Papamargaritis E, Sofoudis C*, Kotsonis C, Gkolias D, Karasaridou K, Louis K and Gerolymatos A

Department of Obstetrics and Gynecology, Konstantopouleio-Patision General Hospital, N. Ionia, Greece
Dr. Chrisostomos Sofoudis, Department of Obstetrics & Gynecology, Konstantopouleio-Patision General Hospital, N. Ionia, Ippokratous 209, 11472, Athens, Greece; E-mail: chrisostomos.sofoudis@gmail.com
06 January 2015; 12 April 2015; 14 April 2015
Papamargaritis E, Sofoudis C, Kotsonis C, Gkolias D, Karasaridou K, et al. (2015) Heterotopic Pregnancy with Tubal Rupture Accompanied with Severe Anemia. Case Presentation. Int J Gynecol Clin Pract 2: 109. doi: http://dx.doi.org/10.15344/2394-4986/2015/109

Abstract

Ruptured ectopic pregnancy represents an emergency gynecological procedure. Performing the major cause of maternal death among first trimester pregnancies. Although the mortality incidence decreases, the incidence of ectopic pregnancy is constantly increasing. The simultaneously existence of endometrial and ectopic pregnancy represent a rare condition requiring specific treatment. In cases with severe anemia an urgent management is mandatory. We present a case of heterotopic pregnancy with tubal rupture accompanied with severe anemia successfully surgically treated.


1. Introduction

Heterotopic Pregnancy (HP) is the simultaneous development of an intra-uterine pregnancy and ectopic pregnancy. In cases of natural cycles represents a rare condition. The incidence counts approximately 1:30,000 pregnancies [1]. A significant prognostic factor consists the presence of pelvic inflammatory disease (PID) and former tubal surgeries [2]. Due to increasing use of assisted reproduction techniques the incidence of ectopic pregnancies is still increasing [3]. The most common implantation site is in the fallopian tube and especially in its ampullary segment with incidence 80% [4]. In cases of gynecological practice an exclusion of an ectopic pregnancy by ultrasound confirmation of an intrauterine pregnancy is mandatory. The diagnostic difficulties of a heterotopic pregnancy reflect the absence of clinical symptoms. In general ectopic pregnancy with ruptured symptoms represents an emergency gynecological condition requiring immediate medical treatment.

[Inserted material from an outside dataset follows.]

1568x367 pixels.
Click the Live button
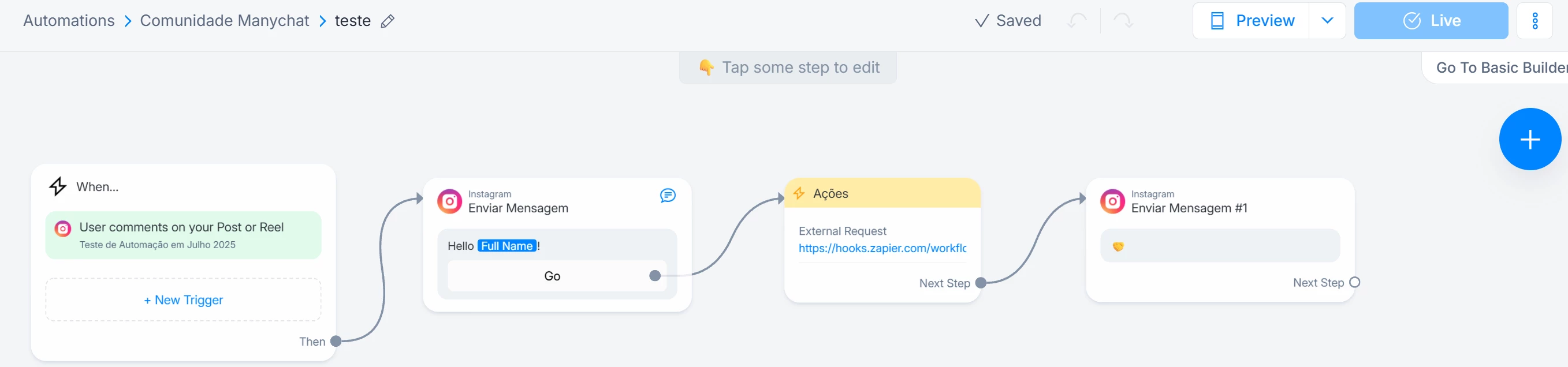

The most important tool in the diagnosis of heterotopic pregnancy represents the use high-resolution transvaginal ultrasonography [5,6]. Symptoms of abdominal pain, rebound tenderness, fluid in the pouch of Douglas and severe anemia synthesize a condition compatible with tubal rupture or active bleeding. Such cases, few in the current literature, endanger the life expectancy of the mother and the fetus [7].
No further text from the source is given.